The Cabinet Office rejected the demand, arguing it should not have to hand over material it does not consider relevant.
Covid inquiry chair Baroness Hallett says it should be up to her decide what is relevant.
The government took the unprecedented step of bringing a judicial review of Baroness Hallett's order.
It is the first time a government has mounted a legal challenge to an inquiry it set up itself.
A ruling from the hearing, before Lord Justice Dingemans and Mr Justice Garnham, will be given at a later date.
The material sought by the inquiry includes WhatsApp messages on Mr Johnson's devices from a group chat set up to discuss the pandemic response.
'Considerable reluctance'
It has also asked to see WhatsApp messages he exchanged with a host of politicians, including his successor Rishi Sunak, as well as various civil servants, including the UK's top civil servant Simon Case.
At a High Court hearing on Friday, the Cabinet Office's lawyer Sir James Eadie KC said the government had brought the case with "considerable reluctance".
The barrister said that the "broad" demand for evidence sought by Baroness Hallett had caught a "substantial amount of irrelevant material," including messages of a personal nature and material irrelevant to the inquiry.
This, he added, had led to a "real concern about privacy interests".
The legislation setting out the inquiry's powers to demand evidence does not provide it with "open-ended discretion," he argued.
Representing the inquiry, Hugo Keith KC said Baroness Hallett's call for documents was "entirely regular" and fell "firmly within" its legal powers to demand evidence.

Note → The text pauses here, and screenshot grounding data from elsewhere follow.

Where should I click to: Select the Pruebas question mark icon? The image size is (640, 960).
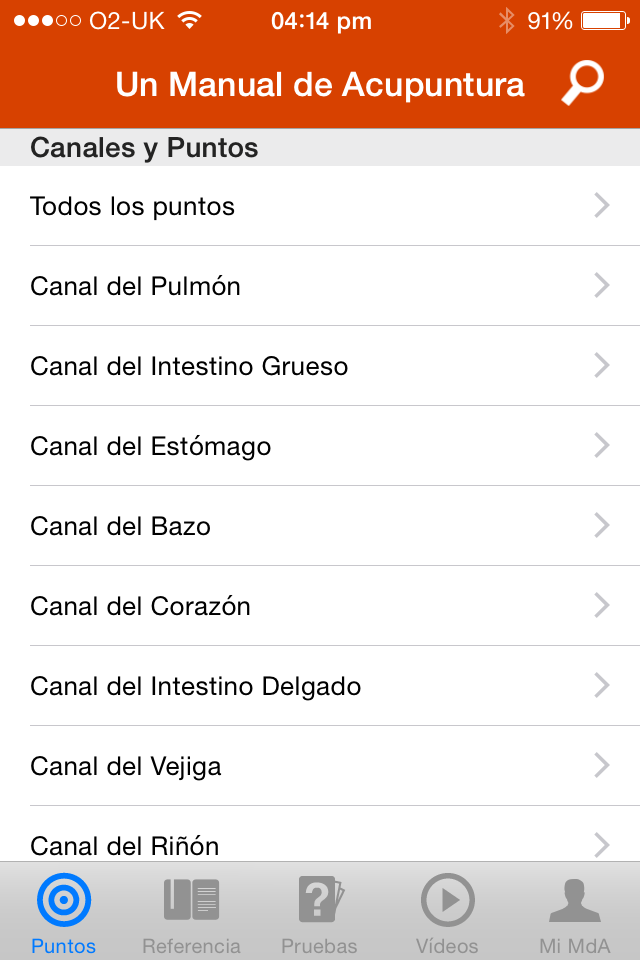point(321,899)
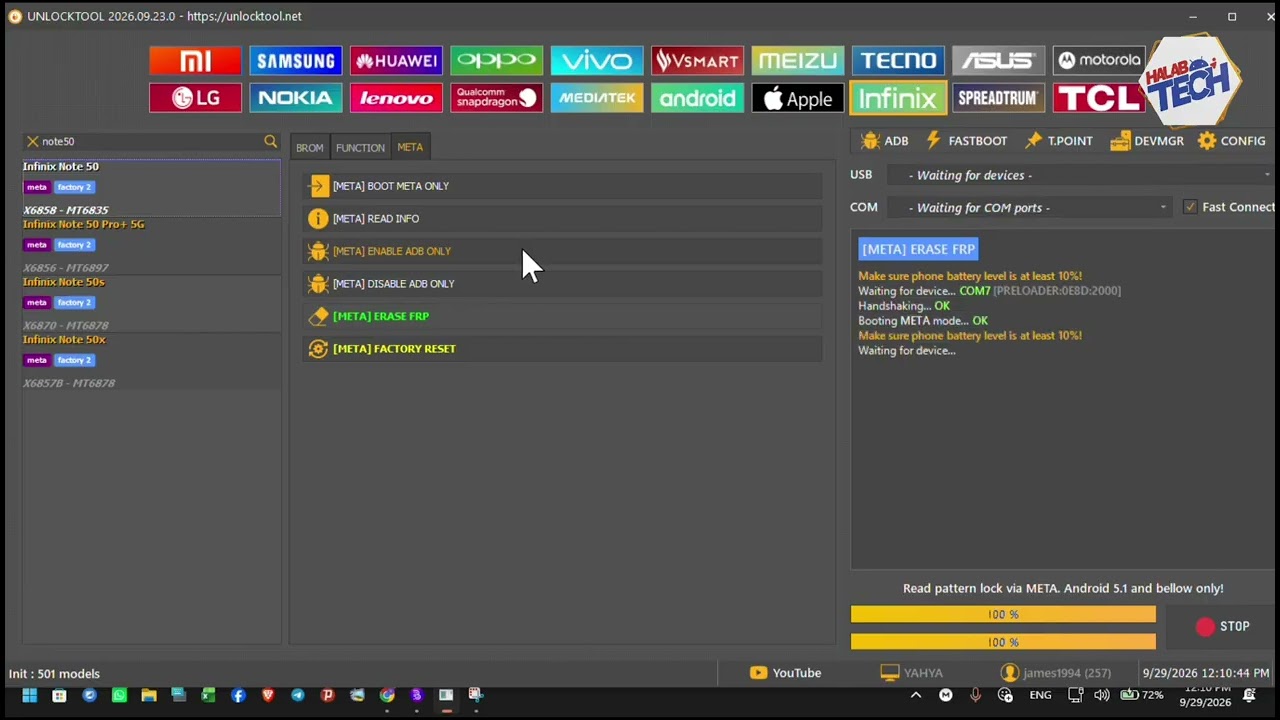
Task: Choose the Samsung brand logo
Action: 295,61
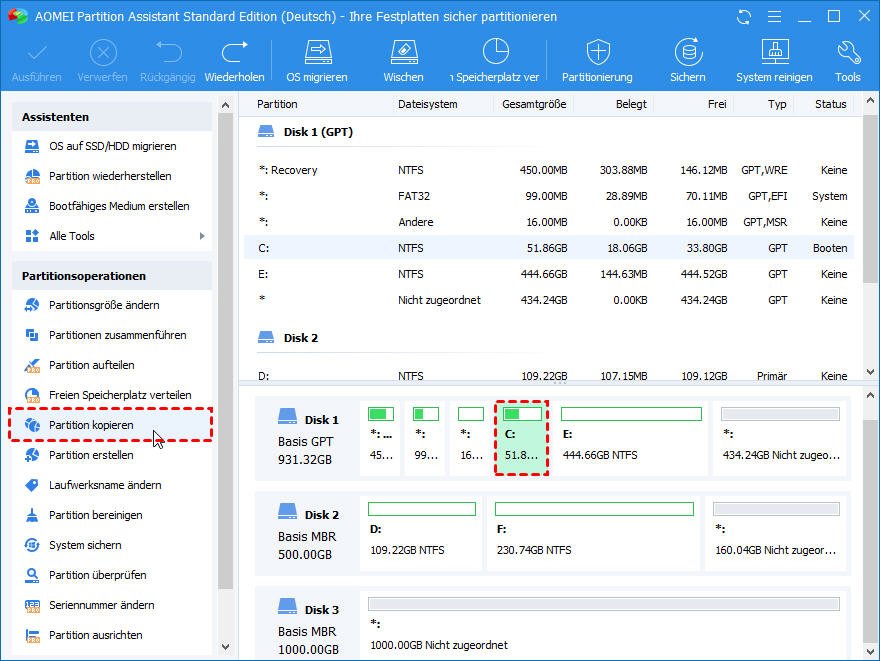Viewport: 880px width, 661px height.
Task: Click the refresh icon in the title bar
Action: [743, 17]
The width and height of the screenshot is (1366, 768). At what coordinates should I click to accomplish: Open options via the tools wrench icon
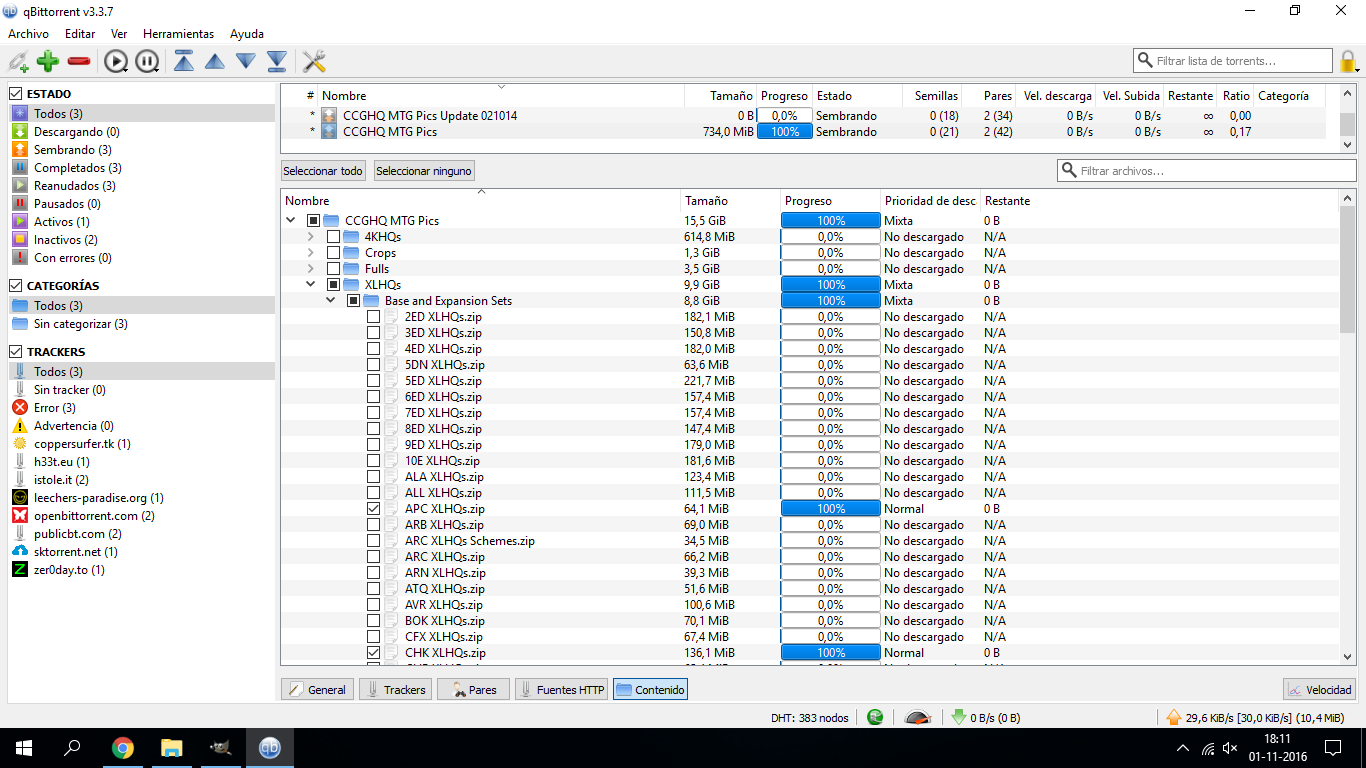[x=314, y=62]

Opening his submissions, he said the powers allowed her to "cast her net suitably broadly" to ensure a "thorough investigation".
"Until the order is made and the material is provided, the chair cannot know what will possibly turn out to be relevant," he told the court.
He added that for the Cabinet Office to decide what is relevant would be allowing the department to "mark its own homework," and would "emasculate this and future inquiries".
Boris Johnson has handed over WhatsApp messages, diaries and personal notebooks to the Cabinet Office in unredacted form.
In a statement to the court before the hearing, senior civil servant Ellie Nicholson said the Cabinet Office was reviewing the material "for national security sensitivities and unambiguously irrelevant material, and appropriate redactions are being applied".
'More than happy'
But the former PM's WhatsApp messages cover the period only after May 2021, meaning they would be of limited use to the inquiry, which is looking at decisions made during the pandemic.
This was due to a "well-publicised security breach", wrote Ms Nicholson.
Mr Johnson was forced to change his mobile phone in 2021 after it emerged his number had been publicly available online for 15 years.
The former prime minister wrote to the inquiry after the Cabinet Office launched the judicial review, saying he was "more than happy" to hand over his unredacted WhatsApp messages and notebooks directly to the inquiry.
He is believed to have written to the Cabinet Office to ask whether security and technical support can be given to help retrieve the content on the device without compromising security.
At the High Court hearing, his lawyer Lord Pannick KC said Mr Johnson supported the position of the inquiry.
He added that the inquiry wanted to see unredacted material so that it could decide whether it meets its remit, but it would not be able to "form its own judgment" until it has seen it itself.